►

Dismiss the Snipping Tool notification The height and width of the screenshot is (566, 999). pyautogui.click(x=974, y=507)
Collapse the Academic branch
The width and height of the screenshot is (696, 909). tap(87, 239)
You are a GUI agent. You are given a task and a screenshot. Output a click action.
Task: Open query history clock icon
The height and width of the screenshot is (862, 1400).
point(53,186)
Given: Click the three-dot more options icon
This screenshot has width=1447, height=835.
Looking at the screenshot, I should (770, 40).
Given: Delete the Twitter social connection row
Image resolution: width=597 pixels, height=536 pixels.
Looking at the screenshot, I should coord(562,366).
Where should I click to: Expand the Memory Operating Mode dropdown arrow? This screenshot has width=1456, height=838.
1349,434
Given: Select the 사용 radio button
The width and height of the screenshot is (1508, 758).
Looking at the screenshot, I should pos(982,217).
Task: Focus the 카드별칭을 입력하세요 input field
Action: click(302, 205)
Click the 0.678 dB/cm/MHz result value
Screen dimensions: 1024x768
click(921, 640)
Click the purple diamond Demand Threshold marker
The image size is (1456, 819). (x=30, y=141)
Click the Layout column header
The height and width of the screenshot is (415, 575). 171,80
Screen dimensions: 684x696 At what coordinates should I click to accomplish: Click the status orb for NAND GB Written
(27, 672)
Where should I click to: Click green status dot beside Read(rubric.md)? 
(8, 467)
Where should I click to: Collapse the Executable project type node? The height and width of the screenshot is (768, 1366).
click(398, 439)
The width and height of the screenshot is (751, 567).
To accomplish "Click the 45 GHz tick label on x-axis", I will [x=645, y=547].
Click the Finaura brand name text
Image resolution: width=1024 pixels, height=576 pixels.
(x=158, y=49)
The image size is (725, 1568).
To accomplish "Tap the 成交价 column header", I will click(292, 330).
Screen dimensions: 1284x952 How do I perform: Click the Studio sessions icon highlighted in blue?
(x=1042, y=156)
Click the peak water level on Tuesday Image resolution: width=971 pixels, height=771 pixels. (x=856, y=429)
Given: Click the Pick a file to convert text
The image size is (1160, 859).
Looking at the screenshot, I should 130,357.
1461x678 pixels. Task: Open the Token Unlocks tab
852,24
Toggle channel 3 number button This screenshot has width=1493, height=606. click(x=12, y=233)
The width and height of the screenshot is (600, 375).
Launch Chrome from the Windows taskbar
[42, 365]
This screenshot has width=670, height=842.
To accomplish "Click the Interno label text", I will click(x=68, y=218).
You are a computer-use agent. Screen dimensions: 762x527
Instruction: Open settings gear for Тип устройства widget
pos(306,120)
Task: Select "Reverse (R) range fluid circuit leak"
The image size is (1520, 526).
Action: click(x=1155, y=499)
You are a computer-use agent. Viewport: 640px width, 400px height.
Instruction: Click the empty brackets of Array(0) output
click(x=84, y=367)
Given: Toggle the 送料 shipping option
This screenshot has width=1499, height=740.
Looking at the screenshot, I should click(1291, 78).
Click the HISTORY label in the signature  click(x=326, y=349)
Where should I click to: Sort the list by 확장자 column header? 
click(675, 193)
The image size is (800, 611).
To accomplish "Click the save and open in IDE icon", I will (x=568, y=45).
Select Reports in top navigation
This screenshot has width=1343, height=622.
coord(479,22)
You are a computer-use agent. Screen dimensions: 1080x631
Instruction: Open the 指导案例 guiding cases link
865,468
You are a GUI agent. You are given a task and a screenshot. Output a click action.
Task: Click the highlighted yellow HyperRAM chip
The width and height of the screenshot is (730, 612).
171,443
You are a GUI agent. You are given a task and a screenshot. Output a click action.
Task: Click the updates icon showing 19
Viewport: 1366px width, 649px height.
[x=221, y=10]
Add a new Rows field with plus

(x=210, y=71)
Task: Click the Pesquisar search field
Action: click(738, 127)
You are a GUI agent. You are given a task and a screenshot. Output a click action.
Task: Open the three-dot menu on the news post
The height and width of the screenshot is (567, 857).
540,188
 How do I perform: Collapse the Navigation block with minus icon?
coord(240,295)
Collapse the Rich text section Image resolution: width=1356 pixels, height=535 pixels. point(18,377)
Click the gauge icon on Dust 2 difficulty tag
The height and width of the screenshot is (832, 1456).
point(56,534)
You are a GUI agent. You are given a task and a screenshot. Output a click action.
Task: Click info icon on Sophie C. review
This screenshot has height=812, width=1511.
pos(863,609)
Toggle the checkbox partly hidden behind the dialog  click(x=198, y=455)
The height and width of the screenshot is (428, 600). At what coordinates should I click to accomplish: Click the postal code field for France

◄

Task to carry out
Nothing but a number should be written: how many lines of the preceding listing contain "computer".

Task response
3